# POR HACER:
**a.** Indica si cada afirmación concuerda con el texto sobre el Himno Nacional mexicano y responde sí o no, citando textualmente las palabras del texto que lo deciden. (i) Los himnos de casi todos los países se escribieron para recordar a sus habitantes las razones de su origen. (ii) El texto afirma que todos los países nacieron de actos de violencia. (iii) Se espera que quienes tiren las balas contra Masiosare sean los soldados.
**b.** Prosigue el texto sobre el Himno Nacional mexicano a partir del punto en que se detiene.

# TEXTO MOSTRADO:
▼

Un bonito ejercicio para estos días es repasar la letra del Himno Nacional mexicano mientras se piensa en las ejecuciones de Tlatlaya. Tal vez te pase como a mí y esa canción sea una de varias (junto con "Las mañanitas" y "Mi primer millón") que puedes pasar el resto de tu vida sin escuchar y morirías feliz. Pero por alguna razón la he estado recordando por accidente. En especial, esas partes que funcionan como propaganda para identificarse con los soldados y que buscan hacernos sentir que todos somos milicos en potencia. Casi todo, pues.
Para balancear, hay que reconocer que los himnos de casi todos los países se escribieron con el fin de recordar a sus habitantes las razones que les dieron origen. Y prácticamente la totalidad de los países nacieron a partir de actos de violencia. (¿Se fijan que no dije "todos"?; es porque no me sé de memoria la historia de cada pueblo del planeta, pero apostaría mis córneas a que no hay Estado que haya surgido de otra forma. Sirve que también Hobbes ya las apostó alguna vez). Los himnos nacionales sirven entre otras cosas para hacernos sentir emocionados con el hecho de tirar trancazos o de que otros los tiren por nosotros. Entonces, cuando aparece el peligrosísimo Masiosare, se supone que todos estamos llamados a llenarlo de balas. O cuando menos, a echarle porras a quienes tirarán esas balas, que se espera sean los soldados.

▲

# DATOS PROPORCIONADOS:
▼

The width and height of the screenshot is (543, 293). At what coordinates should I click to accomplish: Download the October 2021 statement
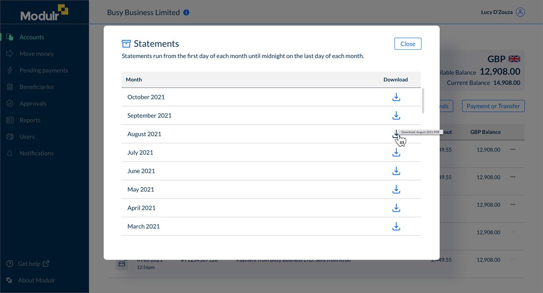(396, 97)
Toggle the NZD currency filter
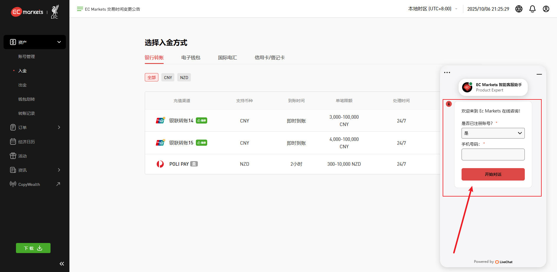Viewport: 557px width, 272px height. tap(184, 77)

▲

# RESPUESTAS:
**a.**
(i) Sí: «los himnos de casi todos los países se escribieron con el fin de recordar a sus habitantes las razones que les dieron origen».
(ii) No: «prácticamente la totalidad de los países nacieron a partir de actos de violencia. (¿Se fijan que no dije "todos"?».
(iii) Sí: «a echarle porras a quienes tirarán esas balas, que se espera sean los soldados».

**b.**
El problema es que Masiosare no se deja derrotar de una vez por todas. Peor: puede cambiar de forma y seguirnos asediando. Cuando se escribió el himno, era el ejército francés. Pero ha llegado a ser muchas otras cosas, sobre todo desde que no existen amenazas de invasiones militares al territorio nacional. Durante décadas, casi siempre que los soldados aparecían en la tele era porque eran enviados a ayudar a los afectados por desastres naturales (huracanes Masiosare). También, un poco más a escondidas, se dedicaban a amenazar, torturar o desaparecer a otros "enemigos de la patria": guerrilleros, estudiantes, líderes políticos de oposición y demás. Con el surgimiento y la expansión del narcotráfico, el Estado mexicano ha encontrado a uno de los masiosares más taquilleros de su historia y a partir de que Calderón lo puso como objetivo del ejército, los verdes le han dado vuelo al trabajo que les fue encomendado por el Himno Nacional. Ya desde antes cometían crímenes como detenciones arbitrarias ("levantones", les dicen ahora) o asesinatos (que hoy son "ejecuciones extrajudiciales"), pero desde 2006 éstos se han multiplicado.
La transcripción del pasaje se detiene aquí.